The meeting also discussed the strengthening of operations against Al-Shabaab, at a time when the country is fighting against the group, which has been heavily defeated, according to a news release from the Ministry of Defense of Somalia.
This meeting comes two days after the US planes targeted Al-Shabaab fighters who attacked the Somali government forces.
“With the cooperation of the federal government of Somalia, the United States Africa Command (AFRICOM) carried out a strike against Al-Shabaab terrorists who were attacking Somali National Army forces, near Bulobarde district, approximately 218 KM northwest of Mogadishu, October 23,” said a statement from AFRICOM at the time.
The United States has been providing continuous support to the Somali government since President Joe Biden approved the Pentagon’s request to deploy US troops to the area to counter the terrorist group in May.
The Ma’wisley front and Somalia’s new strategy
Somalia is currently undergoing a war against Al-Shabaab, which has achieved great success so far, as the government and local forces have taken over areas they have controlled for many years.
A government-allied Somali militia (Ma’wisley) killed at least 45 al-Shabaab fighters and beheaded some of them, three witnesses said on Sunday, as citizens in central regions of the country increasingly take up arms against the insurgents.
Somalia is at war with a cruel, global, and morally bankrupt terrorist group that we cannot allow to live and operate in our country.
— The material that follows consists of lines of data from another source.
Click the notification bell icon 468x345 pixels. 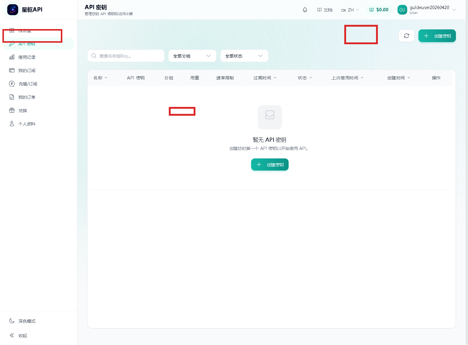[x=305, y=9]
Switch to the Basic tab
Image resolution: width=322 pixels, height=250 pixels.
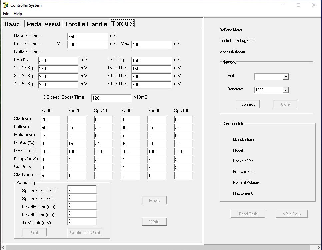coord(12,24)
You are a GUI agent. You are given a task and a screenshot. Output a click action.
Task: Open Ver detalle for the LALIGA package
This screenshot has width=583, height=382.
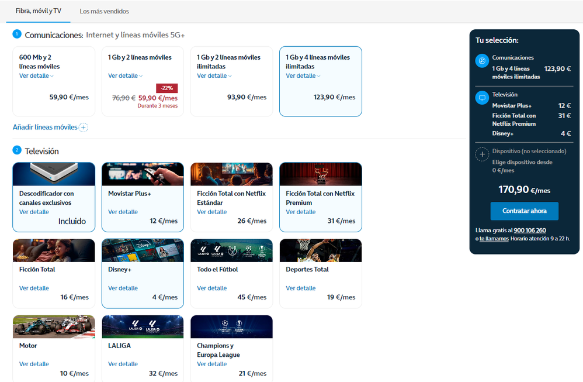click(x=123, y=364)
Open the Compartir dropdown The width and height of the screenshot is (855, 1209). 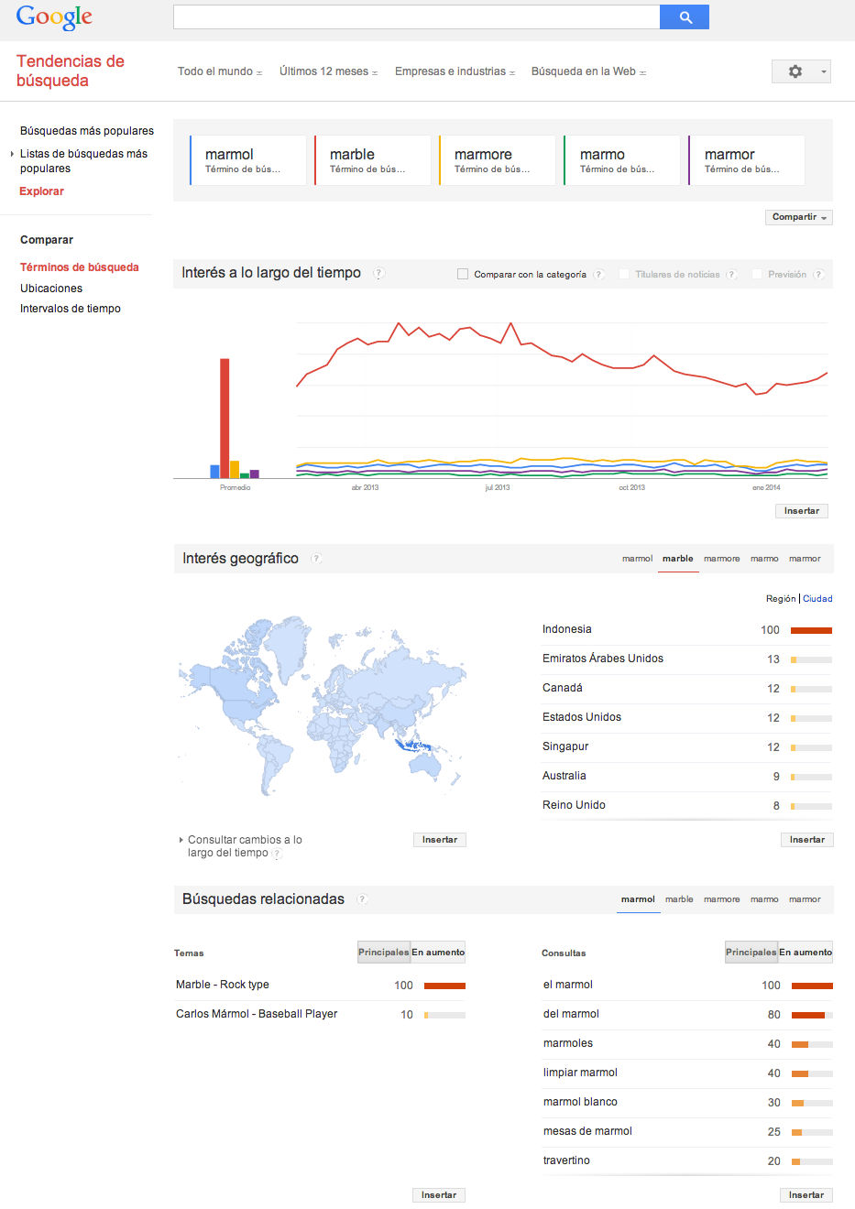click(x=798, y=217)
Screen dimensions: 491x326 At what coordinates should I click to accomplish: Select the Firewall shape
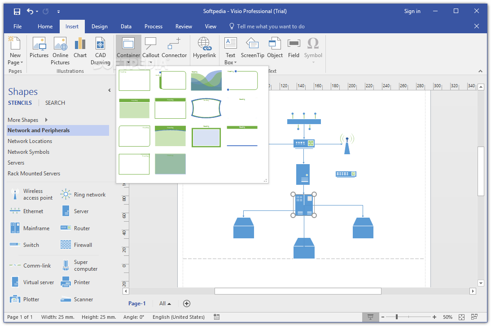76,245
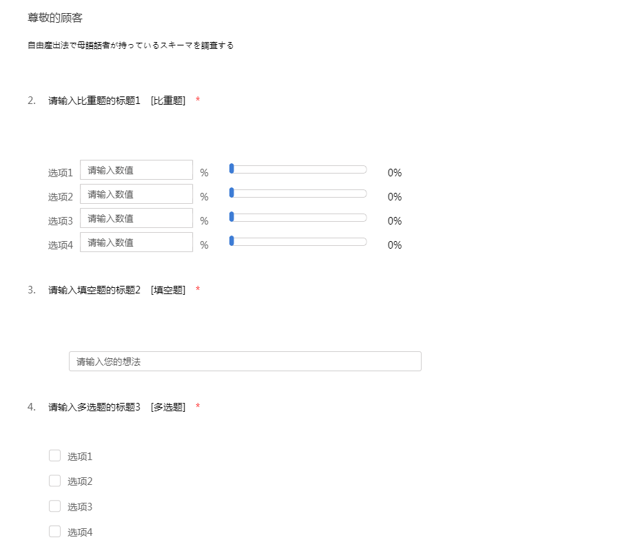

If we do not root this evil and mindlessly violent group out of our society, they will destroy our future and that of the generations to come. Enough is enough! This nightmare must finally end. said president Hassan of Somalia.
Al-Shabaab has made it their standard operating procedure to kill, maim, extort, and rob the Somali people of their hard-earned sources of livelihood and property. They remain the most existential threat to the gradually recovering Somali state. At this painfully difficult time of humanitarian and economic challenges, they continue to blow up water wells, forcefully take away people’s livestock and extort payment from struggling businesses that support families, individuals, and their communities.
Identity and Optics
The locals whose families and community members were savagely massacred and whose properties, including water wells, were destroyed have every legal and moral right to defend themselves by any means necessary. That said, from the psychological perspective, such traumatized victims do not care about the optics currently saturating the conventional and social media platforms nor do they care if they were called Ma’wisley (the male skirt-wearing) or Da’asley (the flip flop- wearing). However, to those foreign and local actors who have been stage-managing this saga, the name does matter. It is a priceless dog whistle.
Sustained emotional discussion on the Ma’wisley issue is the most effective way of cementing the single-factor narrative (al-Shabaab) in people’s psyches. And that in turn creates collective passivity, a false sense of security, and a priceless cover for all other actors (foreign and domestic) who are engaging in various elicit and zero-sum games. The more sensationalized the story, the more effective distraction it will be.